▶ _WORK TO COMPLETE_
Output each record in full, exactly as it stands.

▶ _LISTED RECORDS_

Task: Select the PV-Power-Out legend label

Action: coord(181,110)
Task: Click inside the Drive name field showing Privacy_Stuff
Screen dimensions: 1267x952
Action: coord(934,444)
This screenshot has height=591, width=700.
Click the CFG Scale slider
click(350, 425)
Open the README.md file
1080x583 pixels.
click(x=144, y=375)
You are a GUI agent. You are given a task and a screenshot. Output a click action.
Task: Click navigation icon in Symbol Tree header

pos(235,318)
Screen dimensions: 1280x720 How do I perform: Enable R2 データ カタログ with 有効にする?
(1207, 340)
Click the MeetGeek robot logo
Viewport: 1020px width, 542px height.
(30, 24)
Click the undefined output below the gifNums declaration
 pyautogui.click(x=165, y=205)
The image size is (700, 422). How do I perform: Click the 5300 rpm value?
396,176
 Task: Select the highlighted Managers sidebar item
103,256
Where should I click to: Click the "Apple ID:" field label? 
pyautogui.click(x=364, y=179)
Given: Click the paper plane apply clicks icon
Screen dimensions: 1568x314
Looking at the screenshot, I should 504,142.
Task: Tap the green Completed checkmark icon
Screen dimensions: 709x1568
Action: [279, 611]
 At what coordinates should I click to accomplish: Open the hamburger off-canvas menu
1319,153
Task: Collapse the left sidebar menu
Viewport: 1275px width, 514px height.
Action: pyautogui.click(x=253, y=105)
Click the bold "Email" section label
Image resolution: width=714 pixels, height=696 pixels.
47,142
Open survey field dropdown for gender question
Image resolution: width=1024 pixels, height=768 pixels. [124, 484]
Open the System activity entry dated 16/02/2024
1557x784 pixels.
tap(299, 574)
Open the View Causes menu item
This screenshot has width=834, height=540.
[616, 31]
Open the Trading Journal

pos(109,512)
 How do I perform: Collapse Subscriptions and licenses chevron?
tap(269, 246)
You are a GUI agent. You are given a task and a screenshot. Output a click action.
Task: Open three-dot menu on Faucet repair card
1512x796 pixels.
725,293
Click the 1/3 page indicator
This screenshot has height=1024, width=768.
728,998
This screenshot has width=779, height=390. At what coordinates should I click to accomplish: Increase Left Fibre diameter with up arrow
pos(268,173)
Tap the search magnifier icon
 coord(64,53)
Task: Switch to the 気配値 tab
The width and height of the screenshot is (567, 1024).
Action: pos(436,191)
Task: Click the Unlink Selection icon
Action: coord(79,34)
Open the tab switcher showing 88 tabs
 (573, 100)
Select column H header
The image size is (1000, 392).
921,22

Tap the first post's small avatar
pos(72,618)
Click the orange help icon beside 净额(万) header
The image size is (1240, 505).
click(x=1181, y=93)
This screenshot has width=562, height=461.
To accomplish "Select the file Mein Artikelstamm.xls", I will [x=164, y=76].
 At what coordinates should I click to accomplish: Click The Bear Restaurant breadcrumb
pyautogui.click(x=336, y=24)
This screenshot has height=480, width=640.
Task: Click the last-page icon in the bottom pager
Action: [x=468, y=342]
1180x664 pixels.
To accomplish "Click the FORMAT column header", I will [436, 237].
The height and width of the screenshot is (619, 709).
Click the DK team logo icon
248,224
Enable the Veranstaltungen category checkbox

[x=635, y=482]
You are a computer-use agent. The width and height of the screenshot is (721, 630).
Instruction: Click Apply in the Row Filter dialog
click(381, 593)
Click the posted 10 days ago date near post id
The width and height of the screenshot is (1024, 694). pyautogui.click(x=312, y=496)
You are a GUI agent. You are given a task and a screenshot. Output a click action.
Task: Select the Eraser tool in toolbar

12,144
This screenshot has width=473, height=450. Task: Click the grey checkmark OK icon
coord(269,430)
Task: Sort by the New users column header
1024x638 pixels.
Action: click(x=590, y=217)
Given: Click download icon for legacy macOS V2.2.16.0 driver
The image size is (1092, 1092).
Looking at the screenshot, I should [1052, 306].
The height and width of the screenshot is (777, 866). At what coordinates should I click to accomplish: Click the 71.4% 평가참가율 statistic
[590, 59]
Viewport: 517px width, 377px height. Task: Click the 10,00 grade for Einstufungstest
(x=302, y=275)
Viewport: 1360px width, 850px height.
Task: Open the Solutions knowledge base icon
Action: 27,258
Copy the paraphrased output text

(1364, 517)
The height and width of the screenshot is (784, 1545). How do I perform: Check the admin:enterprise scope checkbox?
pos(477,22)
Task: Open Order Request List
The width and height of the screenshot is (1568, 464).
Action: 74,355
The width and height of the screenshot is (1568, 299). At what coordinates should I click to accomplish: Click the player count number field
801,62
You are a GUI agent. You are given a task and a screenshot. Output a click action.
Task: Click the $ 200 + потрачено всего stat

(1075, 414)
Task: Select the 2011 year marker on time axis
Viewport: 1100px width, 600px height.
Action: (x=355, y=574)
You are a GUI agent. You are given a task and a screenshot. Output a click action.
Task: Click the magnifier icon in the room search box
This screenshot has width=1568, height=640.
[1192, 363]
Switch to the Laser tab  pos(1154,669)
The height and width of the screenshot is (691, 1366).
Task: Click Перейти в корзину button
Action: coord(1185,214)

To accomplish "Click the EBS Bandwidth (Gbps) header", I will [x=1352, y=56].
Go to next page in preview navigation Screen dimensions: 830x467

▶ _ANSWER SPACE_
Task: Select the PV-Power-Out legend label

Action: coord(181,110)
Task: Click inside the Drive name field showing Privacy_Stuff
Screen dimensions: 1267x952
Action: coord(934,444)
This screenshot has height=591, width=700.
Click the CFG Scale slider
click(350, 425)
Open the README.md file
1080x583 pixels.
click(x=144, y=375)
You are a GUI agent. You are given a task and a screenshot. Output a click action.
Task: Click navigation icon in Symbol Tree header

pos(235,318)
Screen dimensions: 1280x720 How do I perform: Enable R2 データ カタログ with 有効にする?
(1207, 340)
Click the MeetGeek robot logo
Viewport: 1020px width, 542px height.
(30, 24)
Click the undefined output below the gifNums declaration
 pyautogui.click(x=165, y=205)
The image size is (700, 422). How do I perform: Click the 5300 rpm value?
396,176
 Task: Select the highlighted Managers sidebar item
103,256
Where should I click to: Click the "Apple ID:" field label? 
pyautogui.click(x=364, y=179)
Given: Click the paper plane apply clicks icon
Screen dimensions: 1568x314
Looking at the screenshot, I should 504,142.
Task: Tap the green Completed checkmark icon
Screen dimensions: 709x1568
Action: [279, 611]
 At what coordinates should I click to accomplish: Open the hamburger off-canvas menu
1319,153
Task: Collapse the left sidebar menu
Viewport: 1275px width, 514px height.
Action: pyautogui.click(x=253, y=105)
Click the bold "Email" section label
Image resolution: width=714 pixels, height=696 pixels.
47,142
Open survey field dropdown for gender question
Image resolution: width=1024 pixels, height=768 pixels. [124, 484]
Open the System activity entry dated 16/02/2024
1557x784 pixels.
tap(299, 574)
Open the View Causes menu item
This screenshot has width=834, height=540.
[616, 31]
Open the Trading Journal

pos(109,512)
 How do I perform: Collapse Subscriptions and licenses chevron?
tap(269, 246)
You are a GUI agent. You are given a task and a screenshot. Output a click action.
Task: Open three-dot menu on Faucet repair card
1512x796 pixels.
725,293
Click the 1/3 page indicator
This screenshot has height=1024, width=768.
728,998
This screenshot has width=779, height=390. At what coordinates should I click to accomplish: Increase Left Fibre diameter with up arrow
pos(268,173)
Tap the search magnifier icon
 coord(64,53)
Task: Switch to the 気配値 tab
The width and height of the screenshot is (567, 1024).
Action: pos(436,191)
Task: Click the Unlink Selection icon
Action: coord(79,34)
Open the tab switcher showing 88 tabs
 (573, 100)
Select column H header
The image size is (1000, 392).
921,22

Tap the first post's small avatar
pos(72,618)
Click the orange help icon beside 净额(万) header
The image size is (1240, 505).
click(x=1181, y=93)
This screenshot has width=562, height=461.
To accomplish "Select the file Mein Artikelstamm.xls", I will [x=164, y=76].
 At what coordinates should I click to accomplish: Click The Bear Restaurant breadcrumb
pyautogui.click(x=336, y=24)
This screenshot has height=480, width=640.
Task: Click the last-page icon in the bottom pager
Action: [x=468, y=342]
1180x664 pixels.
To accomplish "Click the FORMAT column header", I will [436, 237].
The height and width of the screenshot is (619, 709).
Click the DK team logo icon
248,224
Enable the Veranstaltungen category checkbox

[x=635, y=482]
You are a computer-use agent. The width and height of the screenshot is (721, 630).
Instruction: Click Apply in the Row Filter dialog
click(381, 593)
Click the posted 10 days ago date near post id
The width and height of the screenshot is (1024, 694). pyautogui.click(x=312, y=496)
You are a GUI agent. You are given a task and a screenshot. Output a click action.
Task: Select the Eraser tool in toolbar

12,144
This screenshot has width=473, height=450. Task: Click the grey checkmark OK icon
coord(269,430)
Task: Sort by the New users column header
1024x638 pixels.
Action: click(x=590, y=217)
Given: Click download icon for legacy macOS V2.2.16.0 driver
The image size is (1092, 1092).
Looking at the screenshot, I should [1052, 306].
The height and width of the screenshot is (777, 866). At what coordinates should I click to accomplish: Click the 71.4% 평가참가율 statistic
[590, 59]
Viewport: 517px width, 377px height. Task: Click the 10,00 grade for Einstufungstest
(x=302, y=275)
Viewport: 1360px width, 850px height.
Task: Open the Solutions knowledge base icon
Action: 27,258
Copy the paraphrased output text

(1364, 517)
The height and width of the screenshot is (784, 1545). How do I perform: Check the admin:enterprise scope checkbox?
pos(477,22)
Task: Open Order Request List
The width and height of the screenshot is (1568, 464).
Action: 74,355
The width and height of the screenshot is (1568, 299). At what coordinates should I click to accomplish: Click the player count number field
801,62
You are a GUI agent. You are given a task and a screenshot. Output a click action.
Task: Click the $ 200 + потрачено всего stat

(1075, 414)
Task: Select the 2011 year marker on time axis
Viewport: 1100px width, 600px height.
Action: (x=355, y=574)
You are a GUI agent. You are given a task and a screenshot. Output a click action.
Task: Click the magnifier icon in the room search box
This screenshot has width=1568, height=640.
[1192, 363]
Switch to the Laser tab  pos(1154,669)
The height and width of the screenshot is (691, 1366).
Task: Click Перейти в корзину button
Action: coord(1185,214)

To accomplish "Click the EBS Bandwidth (Gbps) header", I will [x=1352, y=56].
Go to next page in preview navigation Screen dimensions: 830x467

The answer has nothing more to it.